Flux: Scalar getindex error

I am trying to do optimisation using Flux’s logitbinarycrossentropy function on a fully-convolutional network on GPU:

Flux.train!(loss, params(UNet_model), train_batch, optimiser)

Where loss is defined as:

loss(x, y) = mean(logitbinarycrossentropy.(model(x) |> gpu, y))

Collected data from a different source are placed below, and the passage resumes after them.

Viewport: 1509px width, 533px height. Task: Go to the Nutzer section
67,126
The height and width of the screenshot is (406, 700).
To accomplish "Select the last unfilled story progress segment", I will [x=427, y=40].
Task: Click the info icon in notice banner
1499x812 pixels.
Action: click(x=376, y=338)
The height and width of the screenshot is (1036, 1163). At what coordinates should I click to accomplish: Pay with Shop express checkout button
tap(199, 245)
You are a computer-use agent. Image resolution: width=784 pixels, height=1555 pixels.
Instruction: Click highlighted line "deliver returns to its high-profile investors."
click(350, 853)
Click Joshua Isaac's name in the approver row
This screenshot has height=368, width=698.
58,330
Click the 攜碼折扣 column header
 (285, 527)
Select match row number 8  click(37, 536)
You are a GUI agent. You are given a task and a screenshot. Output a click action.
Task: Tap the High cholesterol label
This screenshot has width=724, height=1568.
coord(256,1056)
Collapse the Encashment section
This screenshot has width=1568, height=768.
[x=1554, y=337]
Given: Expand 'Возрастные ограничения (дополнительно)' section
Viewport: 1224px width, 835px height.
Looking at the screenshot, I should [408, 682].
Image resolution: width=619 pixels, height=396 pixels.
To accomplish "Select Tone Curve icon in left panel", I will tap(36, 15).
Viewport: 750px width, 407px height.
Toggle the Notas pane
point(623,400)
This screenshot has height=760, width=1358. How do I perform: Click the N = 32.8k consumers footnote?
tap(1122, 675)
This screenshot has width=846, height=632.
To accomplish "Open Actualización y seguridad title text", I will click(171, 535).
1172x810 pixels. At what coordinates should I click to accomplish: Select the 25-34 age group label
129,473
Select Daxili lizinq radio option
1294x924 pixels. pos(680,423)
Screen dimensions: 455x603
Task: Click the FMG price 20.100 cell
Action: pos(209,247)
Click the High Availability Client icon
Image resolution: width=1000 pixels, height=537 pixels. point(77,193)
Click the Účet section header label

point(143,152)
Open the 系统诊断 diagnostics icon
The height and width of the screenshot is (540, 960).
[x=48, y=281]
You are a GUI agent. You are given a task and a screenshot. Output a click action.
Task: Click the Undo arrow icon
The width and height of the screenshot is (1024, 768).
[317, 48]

However, I’m getting a ERROR: LoadError: scalar getindex is disallowed error. I have verified that my model runs correctly (returns right output, etc), and that the loss function is able to compute a value. I tried rewriting logitbinarycrossentropy as a custom loss function but it still fails with the same error in the line update!(opt, ps, gs). I also tried using σ with binarycrossentropy instead of logitbinarycrossentropy, and got the same error.

I am using Julia 1.3.0, Flux 0.10.3, Zygote 0.4.6.

I speculate that this might have something to do with my use of cat in the model definition, is this likely?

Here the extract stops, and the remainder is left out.